Problem details: Output all the data below verbatim.

⁂

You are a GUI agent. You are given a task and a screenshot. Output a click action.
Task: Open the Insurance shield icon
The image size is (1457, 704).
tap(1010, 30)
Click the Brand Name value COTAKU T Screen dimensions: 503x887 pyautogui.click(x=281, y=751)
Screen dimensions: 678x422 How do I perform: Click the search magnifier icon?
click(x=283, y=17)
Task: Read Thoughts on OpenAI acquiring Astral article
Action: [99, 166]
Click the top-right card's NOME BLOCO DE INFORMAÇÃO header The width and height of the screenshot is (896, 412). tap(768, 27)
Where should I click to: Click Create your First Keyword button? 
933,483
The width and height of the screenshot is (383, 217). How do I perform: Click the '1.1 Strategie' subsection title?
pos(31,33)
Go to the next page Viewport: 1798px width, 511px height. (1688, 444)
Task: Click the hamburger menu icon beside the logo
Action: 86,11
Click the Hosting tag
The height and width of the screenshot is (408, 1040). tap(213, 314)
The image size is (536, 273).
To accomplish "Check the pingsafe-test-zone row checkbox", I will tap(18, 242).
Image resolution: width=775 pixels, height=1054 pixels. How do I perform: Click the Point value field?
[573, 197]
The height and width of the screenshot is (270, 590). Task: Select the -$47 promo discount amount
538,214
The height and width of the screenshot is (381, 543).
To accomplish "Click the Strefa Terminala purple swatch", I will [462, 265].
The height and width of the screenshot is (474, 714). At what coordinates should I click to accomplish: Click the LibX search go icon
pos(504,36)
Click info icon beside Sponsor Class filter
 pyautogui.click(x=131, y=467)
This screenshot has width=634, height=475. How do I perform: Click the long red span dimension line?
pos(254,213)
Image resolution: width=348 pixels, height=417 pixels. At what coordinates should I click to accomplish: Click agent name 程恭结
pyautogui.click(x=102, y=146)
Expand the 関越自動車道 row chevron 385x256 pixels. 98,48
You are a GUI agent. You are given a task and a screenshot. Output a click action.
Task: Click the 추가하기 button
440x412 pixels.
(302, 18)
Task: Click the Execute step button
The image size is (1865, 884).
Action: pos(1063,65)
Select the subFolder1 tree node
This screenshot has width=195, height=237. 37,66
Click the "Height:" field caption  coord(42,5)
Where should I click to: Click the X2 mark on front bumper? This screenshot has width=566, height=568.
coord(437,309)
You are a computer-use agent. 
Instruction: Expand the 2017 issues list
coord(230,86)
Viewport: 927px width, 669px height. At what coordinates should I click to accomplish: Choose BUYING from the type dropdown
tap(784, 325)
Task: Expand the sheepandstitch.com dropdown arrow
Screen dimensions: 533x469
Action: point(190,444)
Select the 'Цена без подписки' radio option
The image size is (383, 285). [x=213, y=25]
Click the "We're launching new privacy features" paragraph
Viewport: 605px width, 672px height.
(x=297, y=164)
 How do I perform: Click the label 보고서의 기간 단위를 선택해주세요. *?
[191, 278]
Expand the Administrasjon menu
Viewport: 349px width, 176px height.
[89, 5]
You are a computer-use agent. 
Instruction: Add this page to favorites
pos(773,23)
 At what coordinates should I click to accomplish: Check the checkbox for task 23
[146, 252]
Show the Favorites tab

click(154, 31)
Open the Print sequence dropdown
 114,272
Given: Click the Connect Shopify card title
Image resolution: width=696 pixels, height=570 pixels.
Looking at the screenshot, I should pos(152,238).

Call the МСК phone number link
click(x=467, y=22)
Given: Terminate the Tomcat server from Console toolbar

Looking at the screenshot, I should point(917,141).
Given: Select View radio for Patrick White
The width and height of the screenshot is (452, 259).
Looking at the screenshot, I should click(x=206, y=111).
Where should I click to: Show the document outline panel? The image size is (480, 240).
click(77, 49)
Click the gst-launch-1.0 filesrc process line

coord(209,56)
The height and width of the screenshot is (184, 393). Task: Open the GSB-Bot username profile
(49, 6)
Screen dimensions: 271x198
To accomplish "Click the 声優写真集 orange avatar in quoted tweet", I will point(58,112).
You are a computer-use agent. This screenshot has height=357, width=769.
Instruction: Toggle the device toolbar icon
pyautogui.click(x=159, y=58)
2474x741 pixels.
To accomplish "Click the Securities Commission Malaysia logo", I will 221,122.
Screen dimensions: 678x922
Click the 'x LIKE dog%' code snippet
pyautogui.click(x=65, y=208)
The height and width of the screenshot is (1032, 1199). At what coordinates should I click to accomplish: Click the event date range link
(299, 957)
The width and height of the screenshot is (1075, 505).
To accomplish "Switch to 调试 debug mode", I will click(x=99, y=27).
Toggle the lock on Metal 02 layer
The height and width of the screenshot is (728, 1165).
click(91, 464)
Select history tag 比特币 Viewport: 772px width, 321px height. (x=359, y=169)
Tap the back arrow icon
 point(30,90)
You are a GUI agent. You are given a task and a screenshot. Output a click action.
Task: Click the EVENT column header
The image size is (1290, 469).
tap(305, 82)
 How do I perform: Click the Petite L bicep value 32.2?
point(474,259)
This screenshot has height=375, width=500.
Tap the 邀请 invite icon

⁂

Task result:
You are a GUI agent. You are given a task and a screenshot. Output a click action.
Task: Open the Insurance shield icon
The image size is (1457, 704).
tap(1010, 30)
Click the Brand Name value COTAKU T Screen dimensions: 503x887 pyautogui.click(x=281, y=751)
Screen dimensions: 678x422 How do I perform: Click the search magnifier icon?
click(x=283, y=17)
Task: Read Thoughts on OpenAI acquiring Astral article
Action: [99, 166]
Click the top-right card's NOME BLOCO DE INFORMAÇÃO header The width and height of the screenshot is (896, 412). tap(768, 27)
Where should I click to: Click Create your First Keyword button? 
933,483
The width and height of the screenshot is (383, 217). How do I perform: Click the '1.1 Strategie' subsection title?
pos(31,33)
Go to the next page Viewport: 1798px width, 511px height. (1688, 444)
Task: Click the hamburger menu icon beside the logo
Action: 86,11
Click the Hosting tag
The height and width of the screenshot is (408, 1040). tap(213, 314)
The image size is (536, 273).
To accomplish "Check the pingsafe-test-zone row checkbox", I will tap(18, 242).
Image resolution: width=775 pixels, height=1054 pixels. How do I perform: Click the Point value field?
[573, 197]
The height and width of the screenshot is (270, 590). Task: Select the -$47 promo discount amount
538,214
The height and width of the screenshot is (381, 543).
To accomplish "Click the Strefa Terminala purple swatch", I will [462, 265].
The height and width of the screenshot is (474, 714). At what coordinates should I click to accomplish: Click the LibX search go icon
pos(504,36)
Click info icon beside Sponsor Class filter
 pyautogui.click(x=131, y=467)
This screenshot has width=634, height=475. How do I perform: Click the long red span dimension line?
pos(254,213)
Image resolution: width=348 pixels, height=417 pixels. At what coordinates should I click to accomplish: Click agent name 程恭结
pyautogui.click(x=102, y=146)
Expand the 関越自動車道 row chevron 385x256 pixels. 98,48
You are a GUI agent. You are given a task and a screenshot. Output a click action.
Task: Click the 추가하기 button
440x412 pixels.
(302, 18)
Task: Click the Execute step button
The image size is (1865, 884).
Action: pos(1063,65)
Select the subFolder1 tree node
This screenshot has width=195, height=237. 37,66
Click the "Height:" field caption  coord(42,5)
Where should I click to: Click the X2 mark on front bumper? This screenshot has width=566, height=568.
coord(437,309)
You are a computer-use agent. 
Instruction: Expand the 2017 issues list
coord(230,86)
Viewport: 927px width, 669px height. At what coordinates should I click to accomplish: Choose BUYING from the type dropdown
tap(784, 325)
Task: Expand the sheepandstitch.com dropdown arrow
Screen dimensions: 533x469
Action: point(190,444)
Select the 'Цена без подписки' radio option
The image size is (383, 285). [x=213, y=25]
Click the "We're launching new privacy features" paragraph
Viewport: 605px width, 672px height.
(x=297, y=164)
 How do I perform: Click the label 보고서의 기간 단위를 선택해주세요. *?
[191, 278]
Expand the Administrasjon menu
Viewport: 349px width, 176px height.
[89, 5]
You are a computer-use agent. 
Instruction: Add this page to favorites
pos(773,23)
 At what coordinates should I click to accomplish: Check the checkbox for task 23
[146, 252]
Show the Favorites tab

click(154, 31)
Open the Print sequence dropdown
 114,272
Given: Click the Connect Shopify card title
Image resolution: width=696 pixels, height=570 pixels.
Looking at the screenshot, I should pos(152,238).

Call the МСК phone number link
click(x=467, y=22)
Given: Terminate the Tomcat server from Console toolbar

Looking at the screenshot, I should point(917,141).
Given: Select View radio for Patrick White
The width and height of the screenshot is (452, 259).
Looking at the screenshot, I should click(x=206, y=111).
Where should I click to: Show the document outline panel? The image size is (480, 240).
click(77, 49)
Click the gst-launch-1.0 filesrc process line

coord(209,56)
The height and width of the screenshot is (184, 393). Task: Open the GSB-Bot username profile
(49, 6)
Screen dimensions: 271x198
To accomplish "Click the 声優写真集 orange avatar in quoted tweet", I will point(58,112).
You are a computer-use agent. This screenshot has height=357, width=769.
Instruction: Toggle the device toolbar icon
pyautogui.click(x=159, y=58)
2474x741 pixels.
To accomplish "Click the Securities Commission Malaysia logo", I will 221,122.
Screen dimensions: 678x922
Click the 'x LIKE dog%' code snippet
pyautogui.click(x=65, y=208)
The height and width of the screenshot is (1032, 1199). At what coordinates should I click to accomplish: Click the event date range link
(299, 957)
The width and height of the screenshot is (1075, 505).
To accomplish "Switch to 调试 debug mode", I will click(x=99, y=27).
Toggle the lock on Metal 02 layer
The height and width of the screenshot is (728, 1165).
click(91, 464)
Select history tag 比特币 Viewport: 772px width, 321px height. (x=359, y=169)
Tap the back arrow icon
 point(30,90)
You are a GUI agent. You are given a task and a screenshot. Output a click action.
Task: Click the EVENT column header
The image size is (1290, 469).
tap(305, 82)
 How do I perform: Click the Petite L bicep value 32.2?
point(474,259)
This screenshot has height=375, width=500.
Tap the 邀请 invite icon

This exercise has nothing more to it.